= Graciela Araya =

Austrian mezzo-soprano of Chilean birth

Graciela Araya (born 16 May 1962) is an Austrian mezzo-soprano of Chilean birth who has had a prolific international opera career since the early 1980s. Though her repertoire is extensive, her signature part is the title role in Carmen which she has performed over 400 times.

Born in Concepción, Chile, Araya was a voice student of Marta Duran in Santiago and Tomas Demolitsas in São Paulo. She made her stage debut in Santiago in 1981 as Maria in West Side Story.
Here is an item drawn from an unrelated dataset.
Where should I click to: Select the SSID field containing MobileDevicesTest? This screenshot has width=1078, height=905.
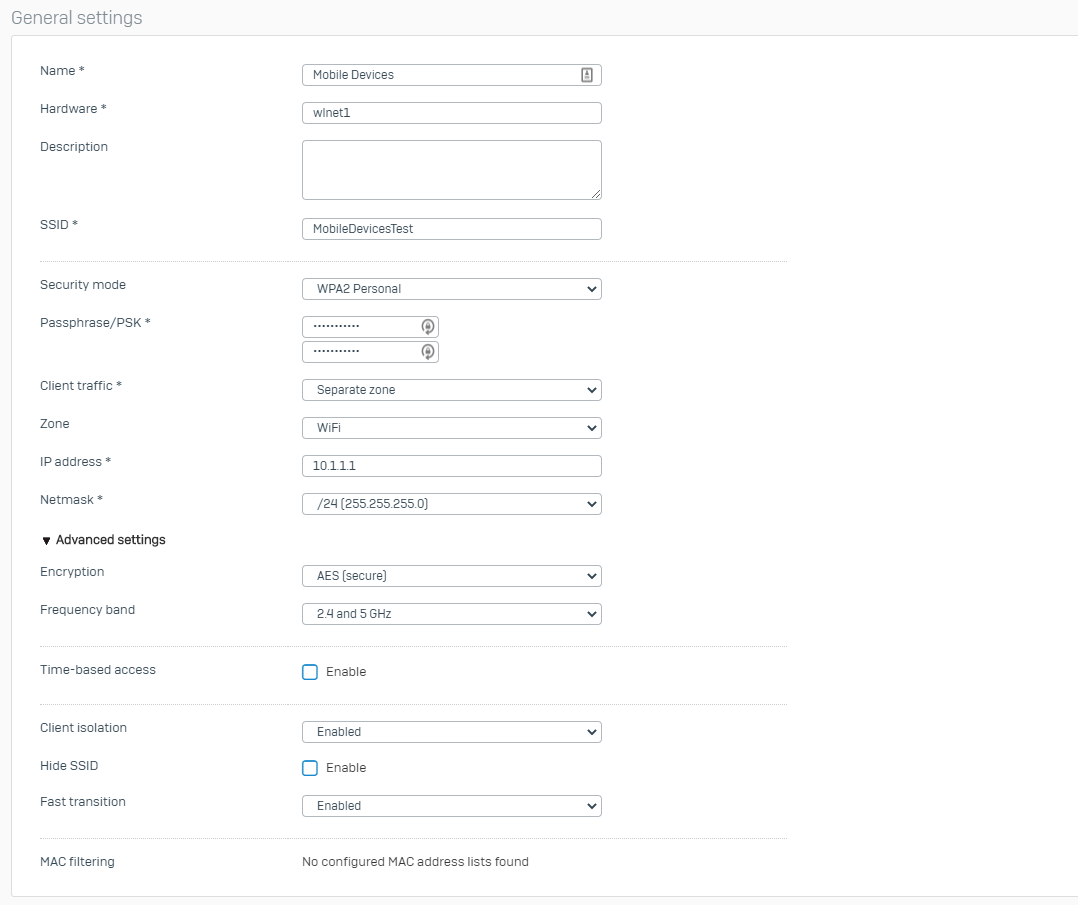point(451,229)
She made her first opera appearance the following year as Enrichetta di Francia in I puritani at the Municipal Theater of Santiago with Cristina Deutekom as Elvira and Carlo Felice Cillario conducting. In 1983 she made appearances at the Theatro Municipal in São Paulo and the Theatro Municipal in Rio de Janeiro.

In 1984, Araya won a scholarship to study and perform at the Deutsche Oper Berlin. She made her European debut with the company that year as Gedankenstimme in the world premiere of Siegfried Matthus's Die Weise von Liebe und Tod des Cornets Christoph Rilke under the direction of Maximilian Schell. After finishing her internship in Berlin, she joined the Aachen Opera where she was committed for two years. She then sang for three years with the Deutsche Oper am Rhein before joining the roster of principal artists at the Vienna State Opera where she was committed for 12 seasons. She became an Austrian citizen while working in Vienna.

As a guest artist, Araya has performed in leading roles with the Royal Opera, London, the Opéra National de Paris, La Monnaie, the Vlaamse Opera, De Nederlandse Opera, La Fenice, the Teatro dell'Opera di Roma, the Teatro Regio in Turin, the Metropolitan Opera, Los Angeles Opera, Seattle Opera, the New National Theatre Tokyo, and the Bregenz Festival among others. Her Carnegie Hall debut was on 4 June 2007 as Zanetto by Pietro Mascagni. She created the role of Donna Maria d'Avalos in the opera Gesualdo by Alfred Schnittke in the Vienna State Opera. 1987 saw her as Orfeo, in Orfeo ed Euridice directed by Peter Werhahn, for which she won the O.E. Hasse-Preis for best young artist in Germany. Other roles she has performed on stage include Amneris in Aida, Charlotte in Werther, Clairon in Capriccio, Concepcion in L'heure espagnole, Dalila in Samson et Dalila, Geschwitz in Lulu, Herodias in Salome, Jocasta in Oedipus rex, Kundry in Parsifal, Laura in La Gioconda, and Venus in Tannhäuser.